» What you need to do:
Your answer is one number, how many lines in the entries include "agent".
● ● ● ● ● ● ●
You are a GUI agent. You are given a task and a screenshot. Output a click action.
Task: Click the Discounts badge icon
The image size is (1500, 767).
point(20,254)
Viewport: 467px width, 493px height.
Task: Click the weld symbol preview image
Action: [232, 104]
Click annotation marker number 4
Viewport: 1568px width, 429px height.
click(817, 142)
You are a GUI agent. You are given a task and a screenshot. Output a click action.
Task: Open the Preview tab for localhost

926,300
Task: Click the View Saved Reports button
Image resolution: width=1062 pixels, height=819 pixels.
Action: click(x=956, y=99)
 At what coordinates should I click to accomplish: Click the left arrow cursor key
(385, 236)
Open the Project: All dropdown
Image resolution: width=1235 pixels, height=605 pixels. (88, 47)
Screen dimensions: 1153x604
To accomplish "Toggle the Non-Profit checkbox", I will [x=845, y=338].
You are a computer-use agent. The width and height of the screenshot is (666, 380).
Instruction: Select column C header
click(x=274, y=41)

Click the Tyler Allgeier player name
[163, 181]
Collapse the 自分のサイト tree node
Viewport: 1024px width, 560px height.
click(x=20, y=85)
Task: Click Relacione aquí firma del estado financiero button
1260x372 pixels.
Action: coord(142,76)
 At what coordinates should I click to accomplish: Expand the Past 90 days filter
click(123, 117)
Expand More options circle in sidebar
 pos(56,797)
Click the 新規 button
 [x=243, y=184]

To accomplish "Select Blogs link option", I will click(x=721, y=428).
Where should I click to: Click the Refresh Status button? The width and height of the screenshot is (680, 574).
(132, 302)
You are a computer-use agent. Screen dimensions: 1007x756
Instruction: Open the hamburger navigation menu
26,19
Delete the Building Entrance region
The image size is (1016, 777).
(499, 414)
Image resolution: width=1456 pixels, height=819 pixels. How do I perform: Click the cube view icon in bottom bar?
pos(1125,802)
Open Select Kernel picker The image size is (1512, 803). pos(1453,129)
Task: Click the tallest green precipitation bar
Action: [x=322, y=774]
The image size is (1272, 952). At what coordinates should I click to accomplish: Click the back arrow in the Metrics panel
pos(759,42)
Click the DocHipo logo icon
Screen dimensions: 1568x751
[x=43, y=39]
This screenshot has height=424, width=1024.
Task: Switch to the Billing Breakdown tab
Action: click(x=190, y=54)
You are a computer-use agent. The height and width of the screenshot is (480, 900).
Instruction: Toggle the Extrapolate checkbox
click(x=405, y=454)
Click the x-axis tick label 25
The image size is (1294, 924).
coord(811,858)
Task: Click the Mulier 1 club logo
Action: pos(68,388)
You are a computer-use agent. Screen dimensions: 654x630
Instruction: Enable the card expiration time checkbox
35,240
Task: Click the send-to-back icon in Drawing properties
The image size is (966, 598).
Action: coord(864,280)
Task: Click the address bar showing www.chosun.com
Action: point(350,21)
● ● ● ● ● ● ●
» Answer to this problem:
6